Help for self-isolating elderly people in Moscow

Elderly Muscovites in self-isolation: how people are helping the at-risk group

17.03.2020

Elderly Muscovites, for whom the Coronavirus is most dangerous, are being asked to stay at home during the pandemic. People with chronic illness are particularly vulnerable. ASI is collecting information about people who are helping elderly people to minimise their risk of contracting the virus.

Neighbourly volunteering

Dobro Mail.ru is proposing to all residents of Moscow who want to help their elderly neighbours to print posters and pin them up in entrances to blocks of flats. These would call on elderly citizens not to leave their homes, but to ask the listed local volunteer for anything they need by putting a note in their letter box. The volunteers buy food and medicines and leave them at the person’s door.

Support centres for helping elderly people

In 12 regions – Krasnodar, Krasnoyarsk, Perm, Leningrad, Kaliningrad, Kemerovo, Belgorod, Lipetsk, Nizhny Novgorod, Moscow and Murmansk, and in St Petersburg – from 17 March support centres opened for elderly residents who need to stay at home because of the virus. Volunteers from the All-Russian public movement ‘Volunteer Doctors’ and the Association of Volunteer Centres will buy food and medicines requested by elderly people and also pet food for their pets, cleaning products and will provide help with light tasks in their homes. Requests are accepted on the website of the All-Russian People’s Front (ONF) and through a mobile phone app called ‘ONF Help’. The initiators of the project promise that they will also open phone hot lines for such requests. To find out how to become a volunteer, there is information via this link.
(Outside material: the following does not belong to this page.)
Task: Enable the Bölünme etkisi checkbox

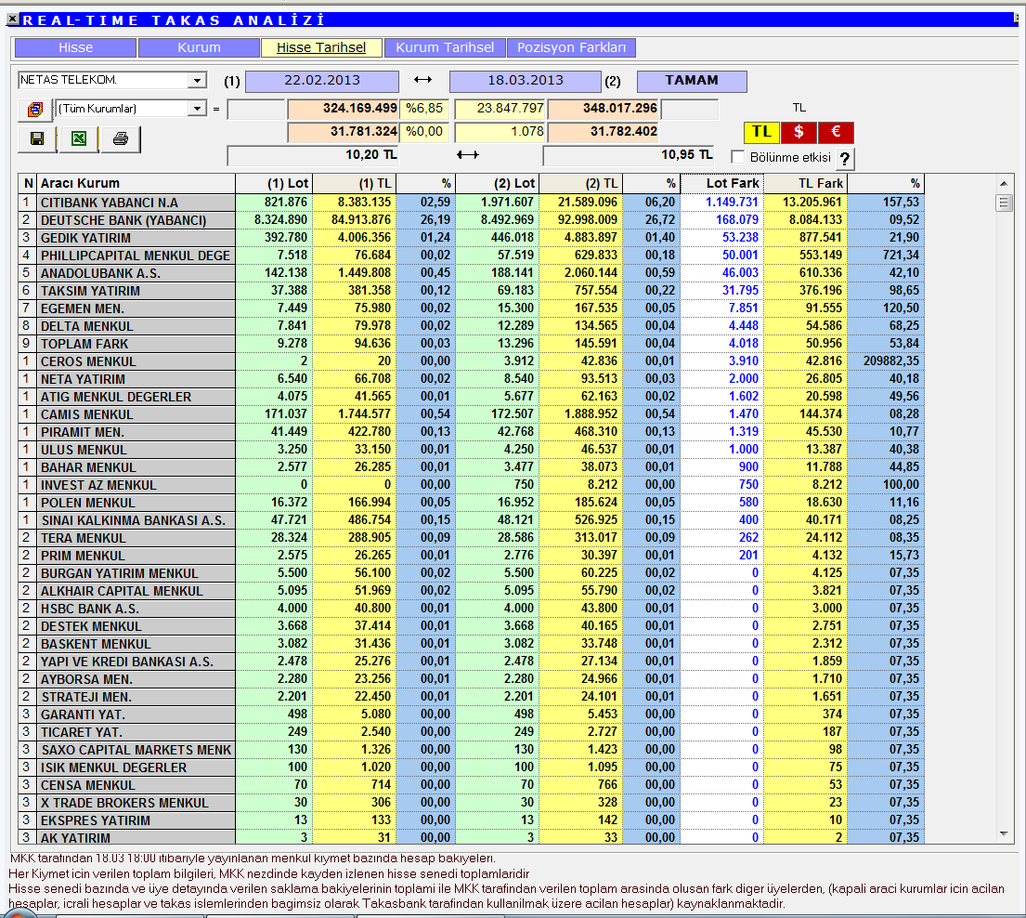Action: 738,157
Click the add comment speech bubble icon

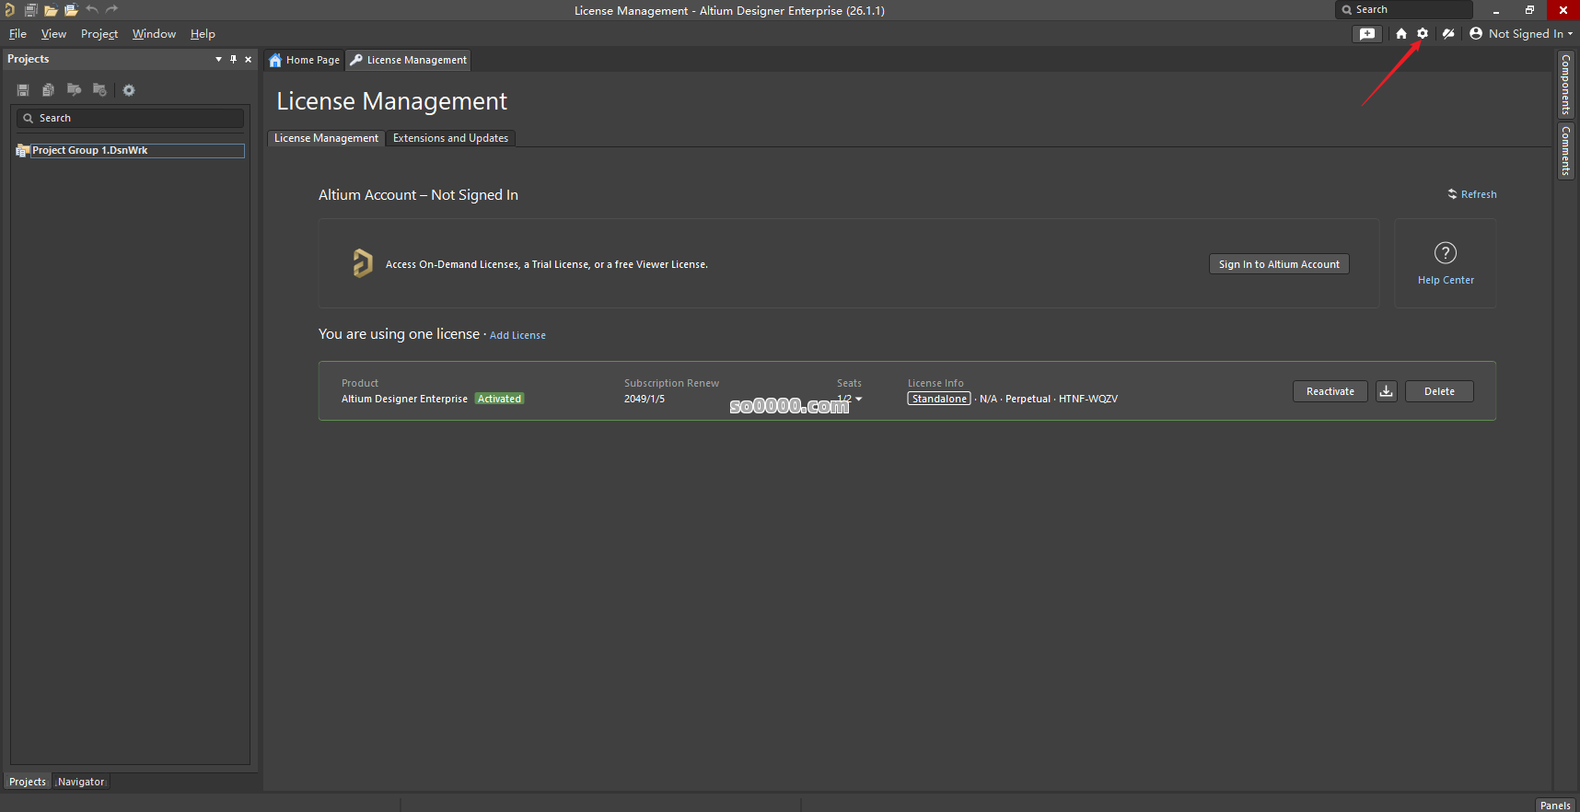(x=1367, y=33)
Moscow Long Life is on holiday

The Moscow Long Life Project (a sort of U3A) has temporarily stopped its classes for pensioners. The organisers are asking over-60s to stay at home and to continue there the studies they were following in the project: drawing, language learning, physical exercise. They will be informed when the project starts again.

‘Don’t Forget’ is closed

The Altsrus Foundation which helps people with Alzheimer’s has had to close its ‘Don’t Forget’ café. This is where family meetings can be held by elderly people with dementia and their relatives and friends, in a restful environment where they can relax in a comfortable and safe place, in Moscow, St Petersburg and Saratov. All meetings in March have been postponed. ‘At our meetings, people hug and dance, which is important! So we are trying to follow the safety rules so as not to put our guests in a dangerous situation’, the Foundation said.

Restrictions on visits

Organisations which arrange for volunteers to visit elderly people at home are limiting such visits. The Foundation “Age and Fun” (Starost i Radost) has organised a special video conference on how to record a video message for elderly people and people with disabilities who live in care homes. This is a completely safe way for the foundation’s clients and will help them to feel less forgotten.